■ **Arbeitsaufträge**:
- a) Zähle alle Gebiete auf, in denen Russland laut dem Interview über Kosovo pro-russischen Separatismus auch militärisch durchgesetzt hat.
- b) Gib aus dem Interview über Kosovo den Abschnitt wörtlich wieder, beginnend bei "Kosovo, Banjska: Polizist" und endend bei "dieser Vergleich zulässig?".

━━ Vorliegender Text ━━

Kosovo, Banjska: Polizist steht neben bewaffnetem Fahrzeug mit Einschusslöchern
Kosovarischer Polizist sichert das Gebiet in Banjska in Nordkosovo, wo bei einem bewaffneten Angriff serbischer Militanter im September 2023 ein kosovarischer Polizist und drei Angreifer umgekommen sind. Aufnahme vom 27. September 2023. Copyright 2023 The Associated Press. All Rights Reserved.

Der Schweizer Historiker Oliver Jens Schmitt erklärt die Situation in Kosovo und die Versäumnisse der Schweiz und anderer westlicher Länder.

SWI swissinfo.ch: Wenn Russland auch militärisch pro-russischen Separatismus in Abchasien, Südossetien, Transnistrien und natürlich in der Ostukraine durchgesetzt hat, wischte Putin jede Kritik immer damit weg, dass die NATO 1999 auf der Seite des Kosovo eingegriffen hatte. Ist dieser Vergleich zulässig?

Oliver Jens Schmitt: Nein, das sind zwei völlig unterschiedliche Dinge. Das eine war eine humanitäre Intervention zur Verhinderung eines der grössten Verbrechen nach 1945. Das andere ist eine zynische Machtpolitik zur Schwächung souveräner Staaten.

━━━
━━ Bereitgestellte Datensätze ━━

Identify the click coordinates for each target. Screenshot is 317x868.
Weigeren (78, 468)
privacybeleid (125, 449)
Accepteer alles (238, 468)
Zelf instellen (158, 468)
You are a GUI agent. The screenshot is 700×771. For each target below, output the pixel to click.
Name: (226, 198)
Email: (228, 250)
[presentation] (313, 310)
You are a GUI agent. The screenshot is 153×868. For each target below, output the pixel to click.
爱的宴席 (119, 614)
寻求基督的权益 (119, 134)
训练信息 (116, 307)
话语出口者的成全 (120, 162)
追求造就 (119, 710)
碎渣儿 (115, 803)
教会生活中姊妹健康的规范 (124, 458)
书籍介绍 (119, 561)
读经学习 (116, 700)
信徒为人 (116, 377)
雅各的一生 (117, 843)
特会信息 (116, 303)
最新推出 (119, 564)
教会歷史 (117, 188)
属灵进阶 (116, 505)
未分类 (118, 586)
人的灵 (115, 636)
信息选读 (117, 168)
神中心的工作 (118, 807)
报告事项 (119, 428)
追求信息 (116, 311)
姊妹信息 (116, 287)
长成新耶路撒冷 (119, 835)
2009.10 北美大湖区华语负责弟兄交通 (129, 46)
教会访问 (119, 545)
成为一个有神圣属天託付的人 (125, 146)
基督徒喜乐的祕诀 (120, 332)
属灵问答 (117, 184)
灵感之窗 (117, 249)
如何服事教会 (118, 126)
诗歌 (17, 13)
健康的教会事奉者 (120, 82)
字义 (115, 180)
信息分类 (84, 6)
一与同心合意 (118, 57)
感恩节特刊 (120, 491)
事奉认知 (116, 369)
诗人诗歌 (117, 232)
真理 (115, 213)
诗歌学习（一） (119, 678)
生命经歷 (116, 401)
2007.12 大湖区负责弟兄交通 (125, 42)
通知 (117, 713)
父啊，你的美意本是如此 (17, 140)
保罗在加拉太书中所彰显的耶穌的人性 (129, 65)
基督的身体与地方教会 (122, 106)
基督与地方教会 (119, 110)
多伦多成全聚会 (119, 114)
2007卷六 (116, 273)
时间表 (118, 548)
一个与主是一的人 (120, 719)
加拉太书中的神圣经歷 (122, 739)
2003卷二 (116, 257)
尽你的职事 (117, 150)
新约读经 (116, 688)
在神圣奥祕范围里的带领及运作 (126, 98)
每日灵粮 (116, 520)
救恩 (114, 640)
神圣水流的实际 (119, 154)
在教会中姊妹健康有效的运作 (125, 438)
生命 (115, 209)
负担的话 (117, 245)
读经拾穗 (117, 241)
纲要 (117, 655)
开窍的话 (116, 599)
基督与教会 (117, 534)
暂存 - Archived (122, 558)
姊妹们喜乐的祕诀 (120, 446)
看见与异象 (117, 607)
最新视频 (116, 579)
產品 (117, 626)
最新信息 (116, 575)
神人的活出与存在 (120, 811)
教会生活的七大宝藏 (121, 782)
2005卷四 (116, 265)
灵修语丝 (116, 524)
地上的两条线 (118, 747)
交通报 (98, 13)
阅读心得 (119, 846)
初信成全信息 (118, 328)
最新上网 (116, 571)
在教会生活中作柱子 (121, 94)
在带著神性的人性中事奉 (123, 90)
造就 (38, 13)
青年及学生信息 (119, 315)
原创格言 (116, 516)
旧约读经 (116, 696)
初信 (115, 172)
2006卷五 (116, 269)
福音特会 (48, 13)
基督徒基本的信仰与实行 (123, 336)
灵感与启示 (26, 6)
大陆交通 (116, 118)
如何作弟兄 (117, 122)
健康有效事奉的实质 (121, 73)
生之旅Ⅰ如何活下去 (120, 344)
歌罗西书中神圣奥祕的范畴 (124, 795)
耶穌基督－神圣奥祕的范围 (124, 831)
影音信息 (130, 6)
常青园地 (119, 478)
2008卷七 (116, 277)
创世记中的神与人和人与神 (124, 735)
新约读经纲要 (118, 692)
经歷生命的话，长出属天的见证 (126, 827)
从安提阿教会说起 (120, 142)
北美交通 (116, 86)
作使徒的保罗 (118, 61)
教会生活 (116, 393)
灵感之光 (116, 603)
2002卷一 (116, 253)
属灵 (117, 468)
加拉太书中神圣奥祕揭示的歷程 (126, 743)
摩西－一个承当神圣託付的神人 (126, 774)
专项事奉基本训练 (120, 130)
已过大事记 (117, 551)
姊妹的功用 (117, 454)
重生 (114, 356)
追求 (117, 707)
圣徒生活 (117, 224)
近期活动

━━━

■ **Lösungen**:
- a) Abchasien, Südossetien, Transnistrien, Ostukraine

- b)
Kosovo, Banjska: Polizist steht neben bewaffnetem Fahrzeug mit Einschusslöchern
Kosovarischer Polizist sichert das Gebiet in Banjska in Nordkosovo, wo bei einem bewaffneten Angriff serbischer Militanter im September 2023 ein kosovarischer Polizist und drei Angreifer umgekommen sind. Aufnahme vom 27. September 2023. Copyright 2023 The Associated Press. All Rights Reserved.

Der Schweizer Historiker Oliver Jens Schmitt erklärt die Situation in Kosovo und die Versäumnisse der Schweiz und anderer westlicher Länder.

SWI swissinfo.ch: Wenn Russland auch militärisch pro-russischen Separatismus in Abchasien, Südossetien, Transnistrien und natürlich in der Ostukraine durchgesetzt hat, wischte Putin jede Kritik immer damit weg, dass die NATO 1999 auf der Seite des Kosovo eingegriffen hatte. Ist dieser Vergleich zulässig?